## GIVEN EXERCISE 1:
In the passage on aircraft flight controls, reproduce the part that opens with the words containing "It is important" and closes with "to the ground.", swapping "aircraft" for "airplane".
## GIVEN EXERCISE 2:
Answer these questions using the passage on aircraft flight controls:
(a) Where on the wing are the ailerons mounted?
(b) What do the elevators do when the pilot pulls the stick backward?
(c) How does the pilot usually counteract the small yaw caused by using the ailerons?

## EXCERPT:
::::

It is important to note that these axes move with the aircraft, and change relative to the earth as the aircraft moves. For example, for an aircraft whose left wing is pointing straight down, its "vertical" axis is parallel with the ground, while its "lateral" axis is perpendicular to the ground.

Main Control Surfaces

The main control surfaces are attached to the airframe on hinges so they may move and thus deflect the air stream passing over them. This redirection of the air stream generates an unbalanced force to rotate the plane about the associated axis.

  • Ailerons - Ailerons are mounted on the back edge of each wing near the wingtips, and move in opposite directions. When the pilot moves the stick left, or turns the wheel counter-clockwise, the left aileron goes up and the right aileron goes down. A raised aileron reduces lift on that wing and a lowered one increases lift, so moving the stick left causes the left wing to drop and the right wing to rise. This causes the plane to bank left and begin to turn to the left. Centering the stick returns the ailerons to neutral maintaining the bank angle. The plane will continue to turn until opposite aileron motion returns the bank angle to zero to fly straight.
  • Elevators - An elevator is mounted on the back edge of the horizontal stabilizer on each side of the fin in the tail. They move up and down together. When the pilot pulls the stick backward, the elevators go up. Pushing the stick forward causes the elevators to go down. Raised elevators push down on the tail and cause the nose to pitch up. This makes the wings fly at a higher angle of attack which generates more lift and more drag. Centering the stick returns the elevators to neutral and stops the change of pitch.
  • Rudder - The rudder is mounted on the back edge of the fin in the tail. When the pilot pushes the left pedal, the rudder deflects left. Pushing the right pedal causes the rudder to deflect right. Deflecting the rudder right pushes the tail left and causes the nose to yaw right. Centering the rudder pedals returns the rudder to neutral and stops the yaw.

Secondary effects of controls

  • Ailerons: The ailerons primarily control bank. However because the air underneath a wing is denser than that above it, the lowering aileron causes more drag on its side than the rising aileron. Using ailerons causes a small amount of yaw to occur. This is more pronounced for light aircraft with long wings, such as gliders. It is usually counteracted by the pilot with the rudder.
  • Rudder: Using the rudder causes one wing to move forward faster than the other. Increased speed means increased lift, and hence rudder use causes a small roll effect. For this reason ailerons and rudder are generally used together on light aircraft.

::::

## GIVEN DATA:
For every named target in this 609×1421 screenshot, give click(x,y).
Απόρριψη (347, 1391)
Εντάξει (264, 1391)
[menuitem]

::::

## EXERCISE SOLUTION 1:
It is important to note that these axes move with the airplane, and change relative to the earth as the airplane moves. For example, for an airplane whose left wing is pointing straight down, its "vertical" axis is parallel with the ground, while its "lateral" axis is perpendicular to the ground.

## EXERCISE SOLUTION 2:
(a) On the back edge of each wing near the wingtips.
(b) They go up.
(c) With the rudder.